Operas from the English National Opera (ENO) are to get surtitles, despite all performances being sung in English.
The ENO performed at the Glastonbury Festival last year
Surtitles are used primarily to help audiences follow the lyrics in foreign language productions.
But the ENO said they were responding to audience demand to see the singer's words written above the stage.
ENO artistic director Sean Doran said the large size of the London Coliseum - the ENO's home - meant surtitles were a "vital" addition.
He said the audience's enjoyment of the opera was currently being "compromised", as some lyrics can be inaudible.
"The majority of the audience are really crying out for it," said Mr Doran, who is also the ENO's chief executive.
"There are definitely opposing views, but we will be catering for people who don't want surtitles with one or two performances which don't use them during each production.
"One problem is the size of the Coliseum.
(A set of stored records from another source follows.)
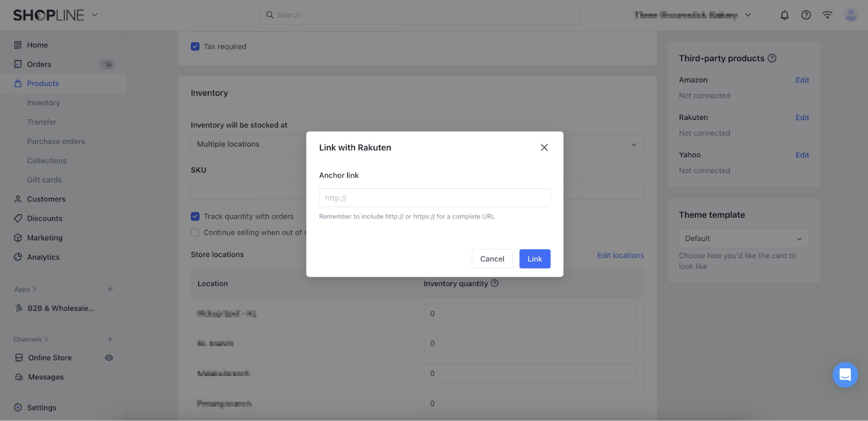Click the Inventory quantity info icon

(x=495, y=283)
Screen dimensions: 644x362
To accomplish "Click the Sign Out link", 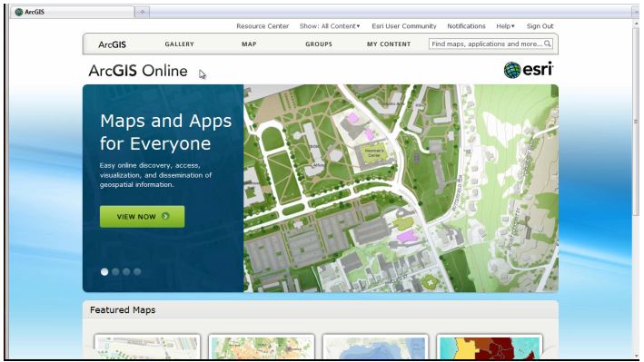I will [540, 25].
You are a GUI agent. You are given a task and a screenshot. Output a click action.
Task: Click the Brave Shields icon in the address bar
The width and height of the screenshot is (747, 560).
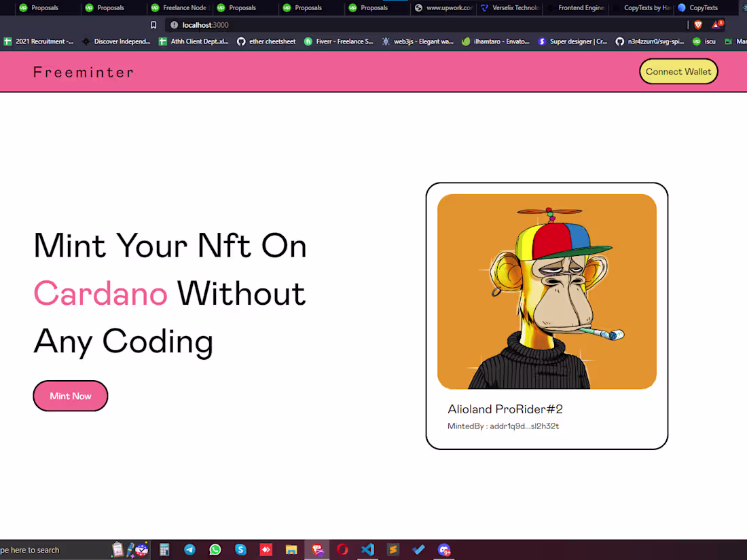pyautogui.click(x=698, y=24)
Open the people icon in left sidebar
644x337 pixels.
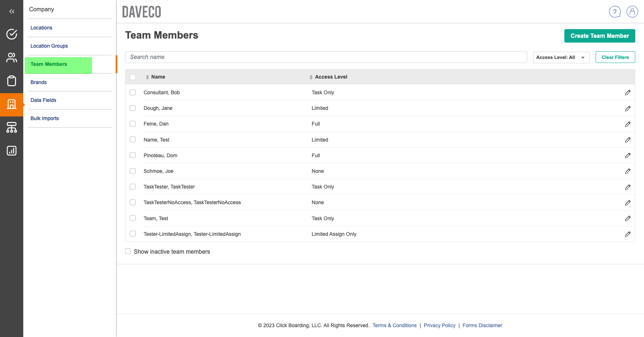(12, 58)
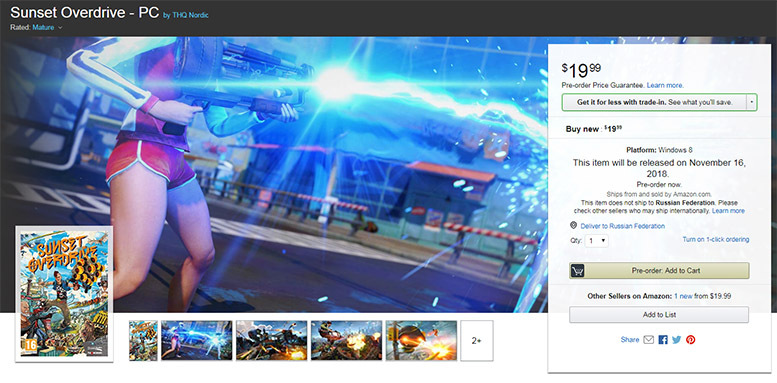Click Pre-order: Add to Cart button
Image resolution: width=777 pixels, height=383 pixels.
click(659, 271)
With 2,400 seats, its the biggest lyrical theatre in the country.
"I've sat in the auditorium during performances and things are being missed, you hear the audience talking about it afterwards."
Mr Doran said research showed 61% of its audience was more likely to return to the Coliseum if surtitles were used.
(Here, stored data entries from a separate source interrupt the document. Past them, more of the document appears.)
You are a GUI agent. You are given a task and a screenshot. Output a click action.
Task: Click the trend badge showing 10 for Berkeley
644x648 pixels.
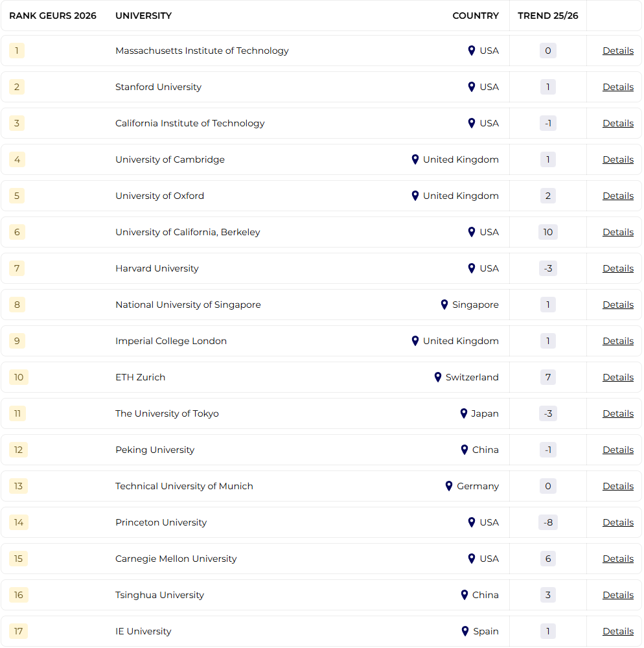click(547, 232)
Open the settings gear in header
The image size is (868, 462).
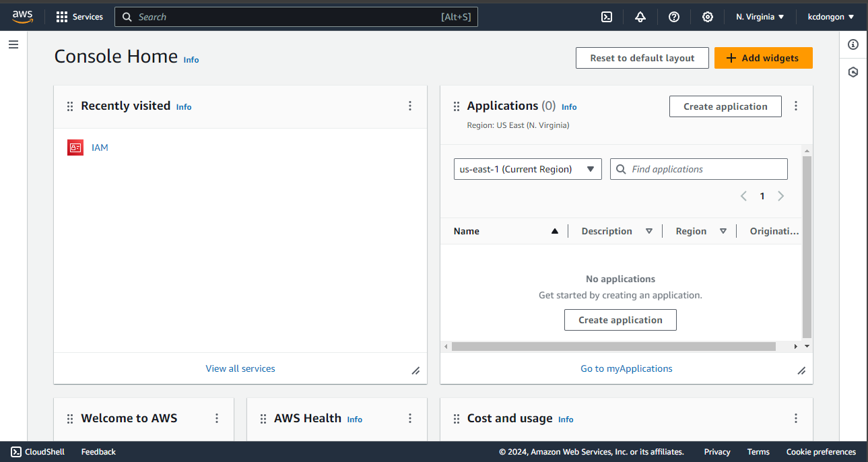click(708, 17)
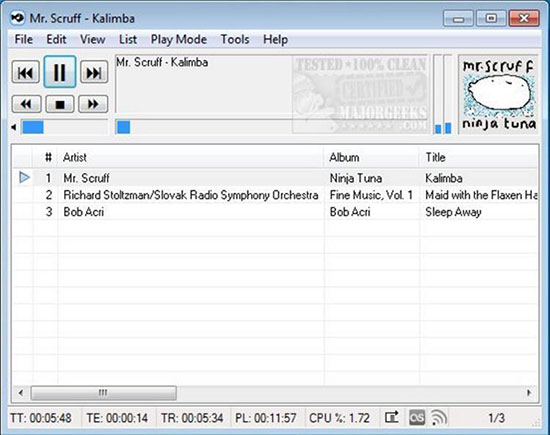Click the output device icon in status bar

392,417
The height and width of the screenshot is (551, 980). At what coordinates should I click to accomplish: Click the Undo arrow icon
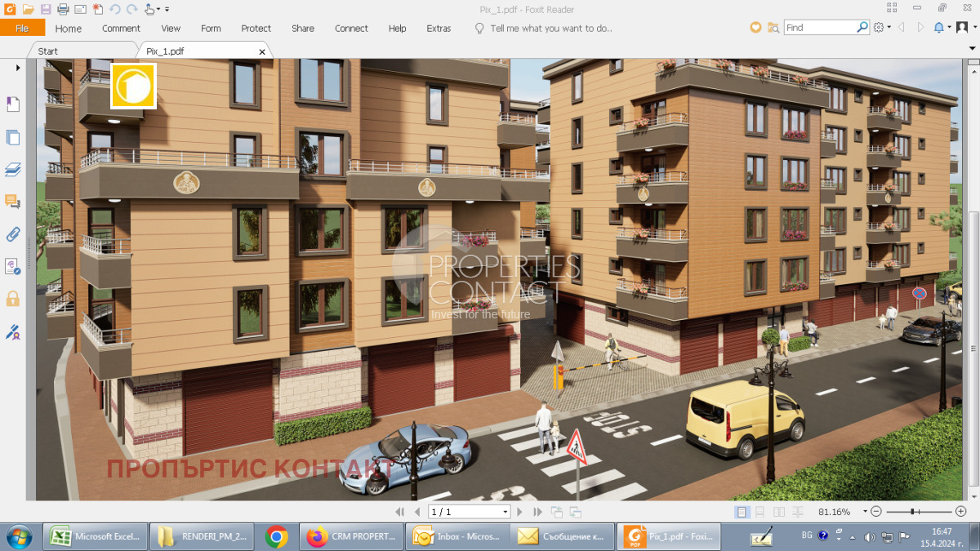114,9
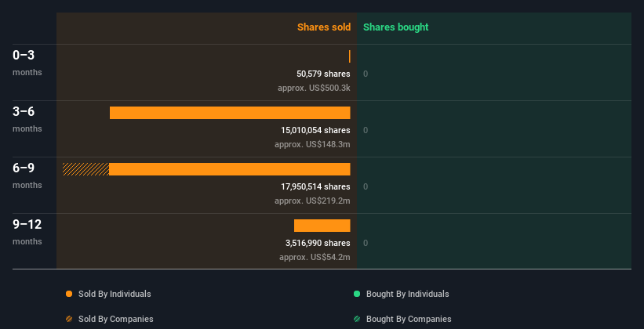This screenshot has width=644, height=329.
Task: Click the 15,010,054 shares value text
Action: click(315, 130)
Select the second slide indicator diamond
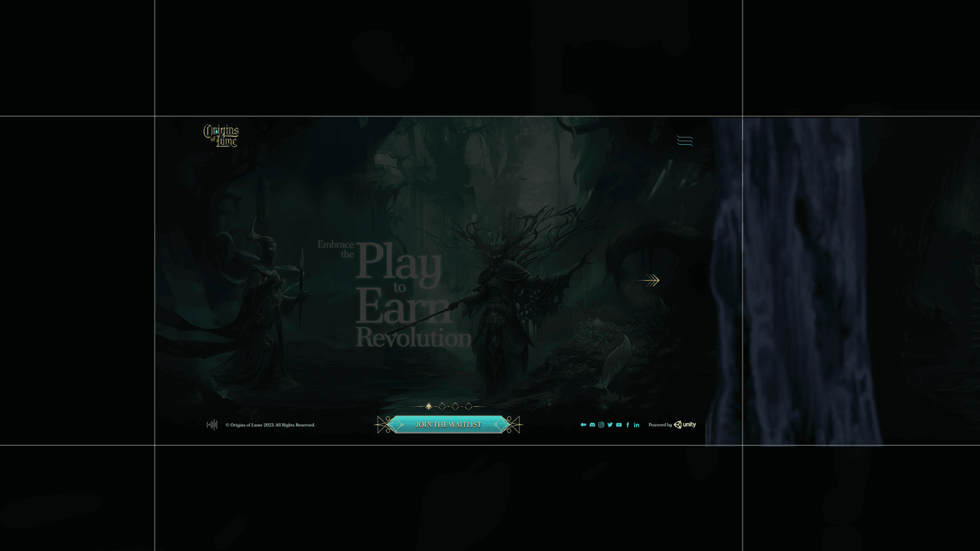Screen dimensions: 980x551 pyautogui.click(x=442, y=406)
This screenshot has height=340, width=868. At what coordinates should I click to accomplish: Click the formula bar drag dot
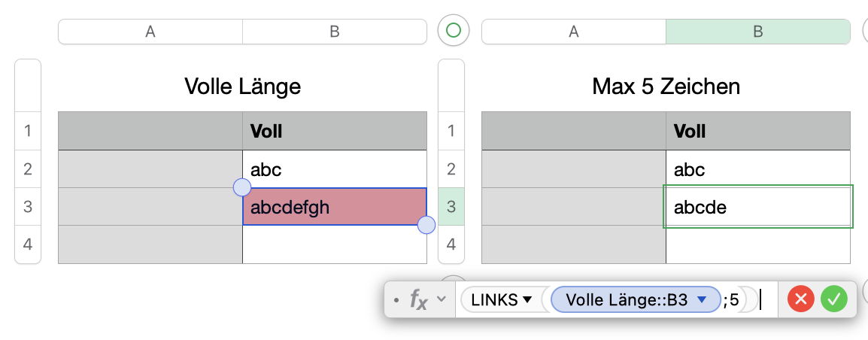coord(396,300)
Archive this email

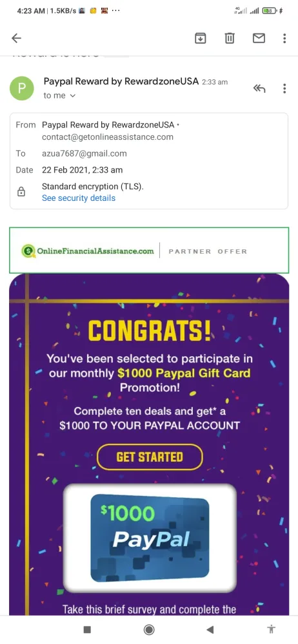coord(200,38)
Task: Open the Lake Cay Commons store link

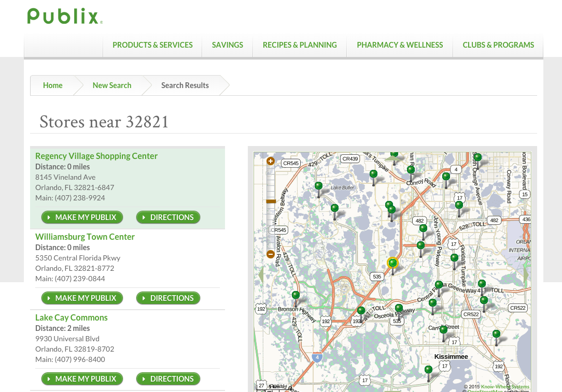Action: 72,317
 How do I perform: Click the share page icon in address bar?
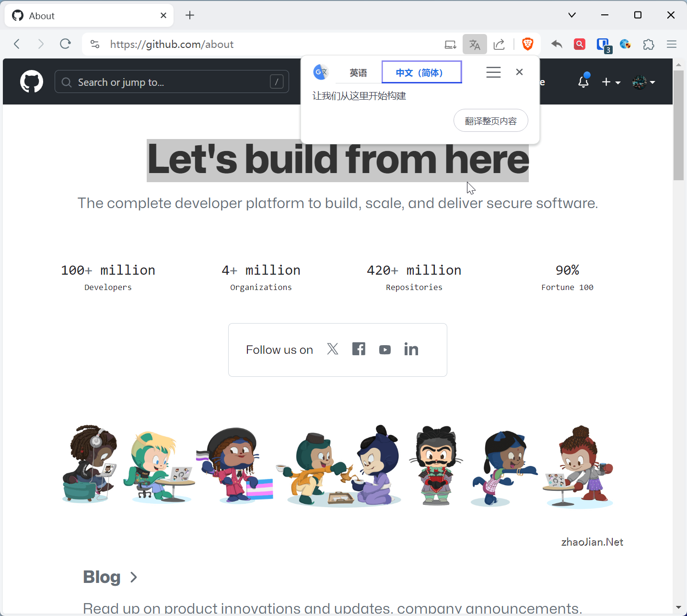[x=499, y=44]
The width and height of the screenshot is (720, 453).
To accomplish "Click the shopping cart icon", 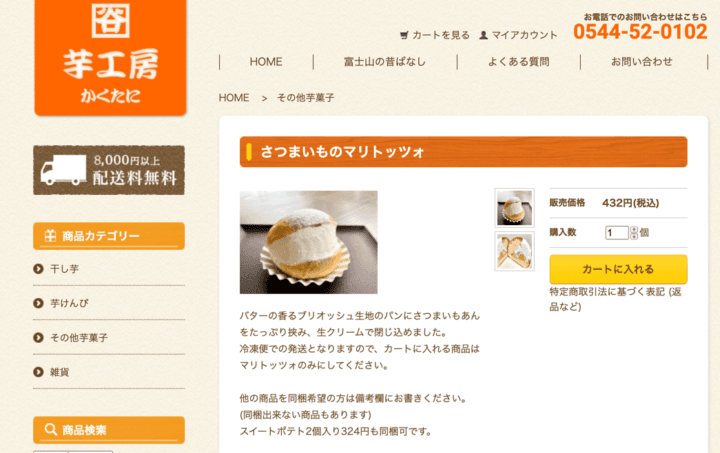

They will be introduced from March 2006, beginning with Vaughan Williams' Sir John In Love.
Mr Doran added: "When Lilian Baylis founded this company in 1931, her mission was to make opera as accessible as possible.
"Surtitles as a tool are vital if ENO is to continue this mission and continue to attract audiences to the London Coliseum.
"I have no doubt that were Lilian alive today she wouldn't hesitate to introduce surtitles for the audience's benefit."